Tunisie: L'incursion policière dans les locaux de l'agence TAP est un scandale d'Etat (vice-présidente SNJT)

Tunis — « Le gouvernement Mechichi est tombé à l'instant même où le premier policer a fait incursion dans l'agence Tunis-Afrique-Presse le 13 avril 2021 », a déclaré la vice-présidente du Syndicat national des journalistes tunisiens (SNJT) Amira Mohamed, qualifiant les actes perpétrés par « le gouvernement Mechichi, les partis qui le soutiennent et Kamel Ben Younes » de « scandale d'Etat ».

Amira Mohamed s'exprimait lors du rassemblement de protestation organisé jeudi devant le siège de l'agence de presse TAP à l'appel des syndicats, en présence d'un grand nombre de journalistes de médias publics et privés, de représentants de la société civile, de partis politiques et de personnalités nationales.

Mardi, un important dispositif policier avait été déployé devant le siège de la TAP et plusieurs policiers ont fait incursion dans les locaux de l'agence et agressé verbalement et physiquement des journalistes et des membres du personnel pour installer de force Kamel Ben Younes, dont la nomination a été rejetée et dénoncée comme étant ouvertement politique et partisane.

Les syndicats ont également appelé les journalistes tunisiens à porter le brassard rouge pour protester contre cette agression sans précédent et exprimer le rejet des nominations partisanes à la tête des médias publics et confisqués.

« Cette grande mobilisation traduit le degré de conscience de l'importance de la liberté de la presse », a souligné la responsable syndicale, ajoutant qu'avant d'être un acquis pour les journalistes, la liberté de la presse permet aux citoyens d'accéder à l'information et de connaitre tous les points de vue et toutes les orientations, avec la même distance et la même objectivité.

Une liste des « ennemis de la liberté de la presse » est actuellement en cours d'élaboration et sera dévoilée le 3 mai à l'occasion de la Journée mondiale de la liberté de la presse, a-t-elle annoncé.
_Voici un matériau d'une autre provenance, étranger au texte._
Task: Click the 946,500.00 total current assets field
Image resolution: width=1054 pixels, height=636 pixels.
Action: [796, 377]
Elle a, en outre, rappelé le passé « déshonorable » de Kamel Ben Younes, revenant sur « les coups portés à la Ligue tunisienne des droits de l'Homme et au syndicat des journalistes tunisiens en 2009, ainsi que les sommes colossales qu'il a reçues du régime dictatorial pour faire sa propagande et appeler Ben Ali à se présenter de nouveau à la présidentielle ».

Et d'ajouter : « Voilà qu'il a aujourd'hui recours à la police et à la force contre ses consœurs et confrères. Pour le SNJT, Kamel Ben Younes n'est plus un confrère, nous ne le reconnaissons plus en tant que tel ! »
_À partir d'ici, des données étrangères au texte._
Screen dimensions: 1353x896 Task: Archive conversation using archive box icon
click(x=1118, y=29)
Amira Mohamed a également évoqué la situation de la radio confisquée Shems FM, dont le personnel est en sit-in depuis un mois pour protester contre la nomination de Hanen Ftouhi.

Mohamed Saïdi, Secrétaire général de la Fédération générale de l'information (UGTT) a pour sa part estimé que le gouvernement Mechichi a commis un « carnage politique » avec cette incursion policière dans un média public. « C'est un scandale, non seulement dans l'histoire de la presse tunisienne, mais mondiale », a-t-il lancé, réaffirmant le rejet de cette nomination politique par la centrale syndicale.

« La ceinture politique veut contrôler les médias, et les syndicats professionnels s'y opposeront sans relâche », a-t-il insisté, réitérant également le soutien à radio Shems FM qui mène le même combat.

Saïdi a dans ce sens fait remarquer qu'il ne s'agit pas d'une bataille de la presse uniquement « mais d'une bataille pour la Tunisie, étant donné qu'il n'y a pas de démocratie, ni d'élections libres et transparentes, sans presse libre ».

La journaliste Soukaïna Abdessamad, membre de la Haute autorité indépendante de la communication audiovisuelle (HAICA) a souligné, dans une déclaration à la TAP, que « ces désignations parachutées sont totalement rejetées », qualifiant la tentative d'installer Kamel Ben Younes par la force et l'incursion policière dans l'agence TAP de « véritable scandale ».

« Si le gouvernement voulait réellement procéder à des nominations objectives, il aurait consulté les structures professionnelles et les instances concernées, à l'instar de la HAICA et du Conseil de la presse", a-t-elle conclu.

Les journalistes et le personnel de TAP sont en sit-ouvert depuis le 6 avril pour protester contre la nomination de Kamel Ben Younes à la tête de l'agence, et observeront une grève générale au niveau central et régional le 22 avril courant.